Your objective:
Reproduce everything in the text on the intra-agency exemption from "However, under a" down to "267, 276 (1996)].", word for word.

Text:
However, under a plain reading of §87(2)(g),
the exemption for intra-agency material does
not apply as long as the material falls within
any one of the provision's four enumerated
exceptions. Thus, intra-agency documents that
contain 'statistical or factual tabulations or
data' are subject to FOIL disclosure, whether
or not embodied in a final agency policy or
determination (see, Matter of Farbman & Sons
v. New York City Health & Hosp. Corp., 62 NY2d
75, 83, supra; Matter of MacRae v. Dolce, 130
AD2d 577)..." [Gould et al. v. New York City
Police Department, 87 NY2d 267, 276 (1996)].

The Court also dealt with the issue of what constitutes
"factual data" that must be disclosed under §87(2)(g)(i). In its
consideration of the matter, the Court found that:

"...Although the term 'factual data' is not
defined by statute, the meaning of the term
can be discerned from the purpose underlying
the intra-agency exemption, which is 'to
protect the deliberative process of the
government by ensuring that persons in an
advisory role [will] be able to express their
opinions freely to agency decision makers'
(Matter of Xerox Corp. v. Town of Webster, 65
NY2d 131, 132 [quoting Matter of Sea Crest
Constr. Corp. v. Stubing, 82 AD2d 546, 549]).
Consistent with this limited aim to safeguard
internal government consultations and
deliberations, the exemption does not apply
when the requested material consists of
'statistical or factual tabulations or data'
(Public Officers Law 87[2][g][i]. Factual
data, therefore, simply means objective
information, in contrast to opinions, ideas,
or advice exchanged as part of the
consultative or deliberative process of
government decision making (see, Matter of
Johnson Newspaper Corp. v. Stainkamp, 94 AD2d
825, 827, affd on op below, 61 NY2d 958;
Matter of Miracle Mile Assocs. v. Yudelson, 68
AD2d 176, 181-182).

Data extract:
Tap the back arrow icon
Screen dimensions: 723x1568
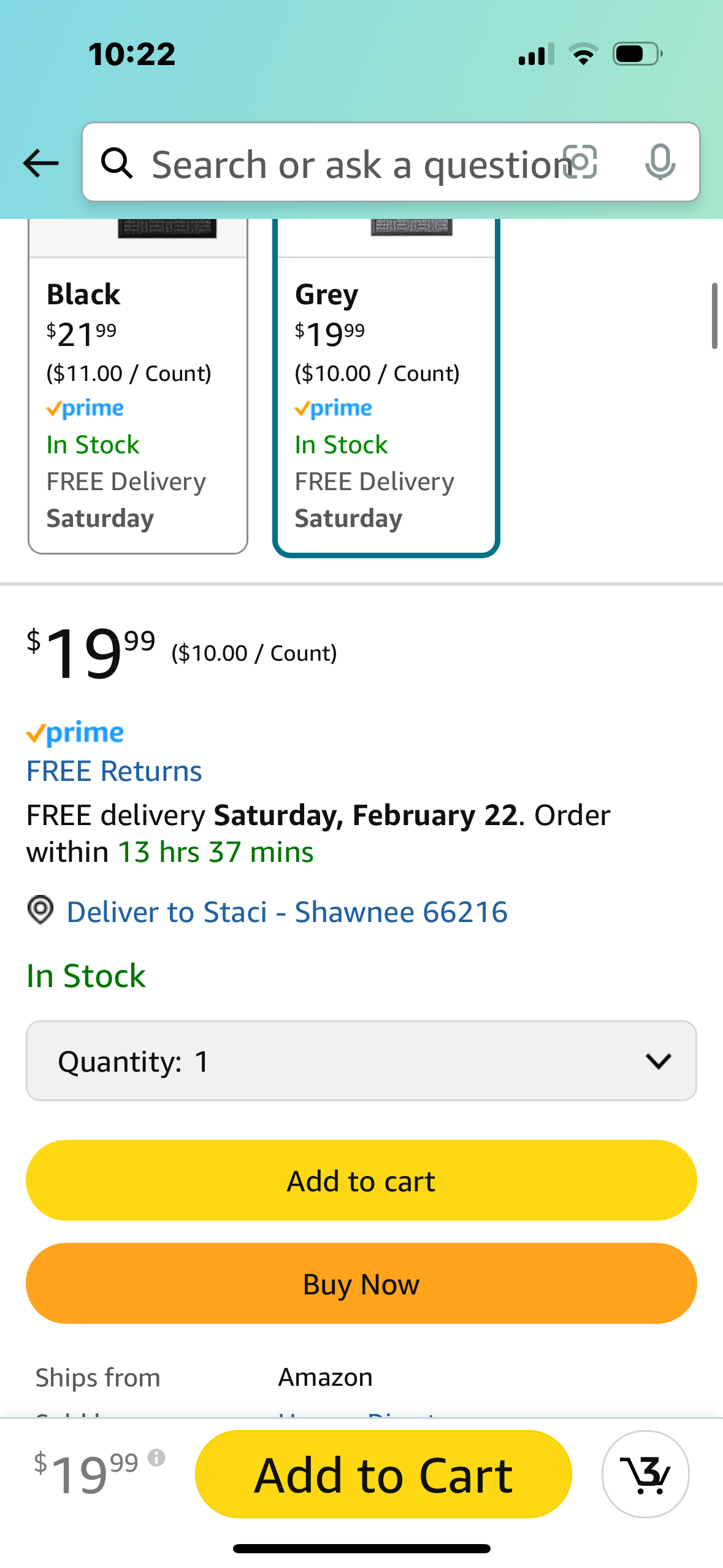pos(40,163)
* * *
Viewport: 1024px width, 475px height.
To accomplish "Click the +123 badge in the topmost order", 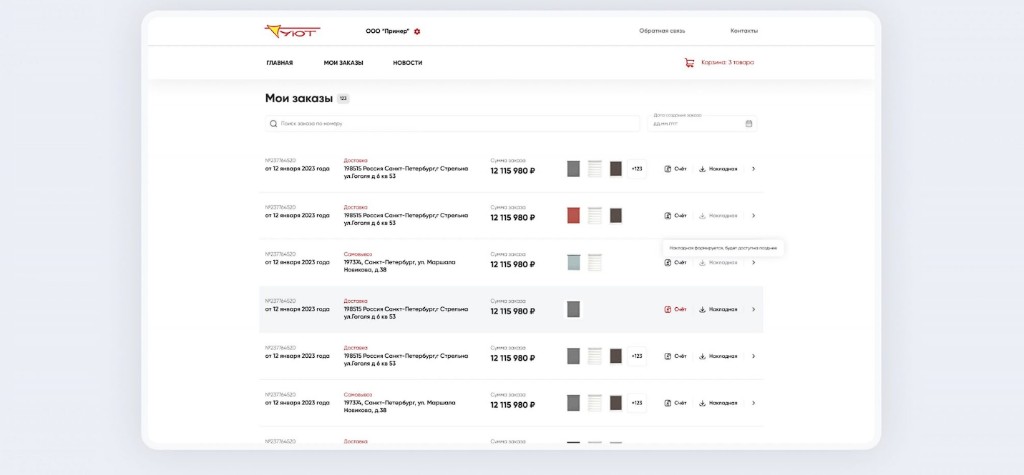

Result:
However, under a plain reading of §87(2)(g),
the exemption for intra-agency material does
not apply as long as the material falls within
any one of the provision's four enumerated
exceptions. Thus, intra-agency documents that
contain 'statistical or factual tabulations or
data' are subject to FOIL disclosure, whether
or not embodied in a final agency policy or
determination (see, Matter of Farbman & Sons
v. New York City Health & Hosp. Corp., 62 NY2d
75, 83, supra; Matter of MacRae v. Dolce, 130
AD2d 577)..." [Gould et al. v. New York City
Police Department, 87 NY2d 267, 276 (1996)].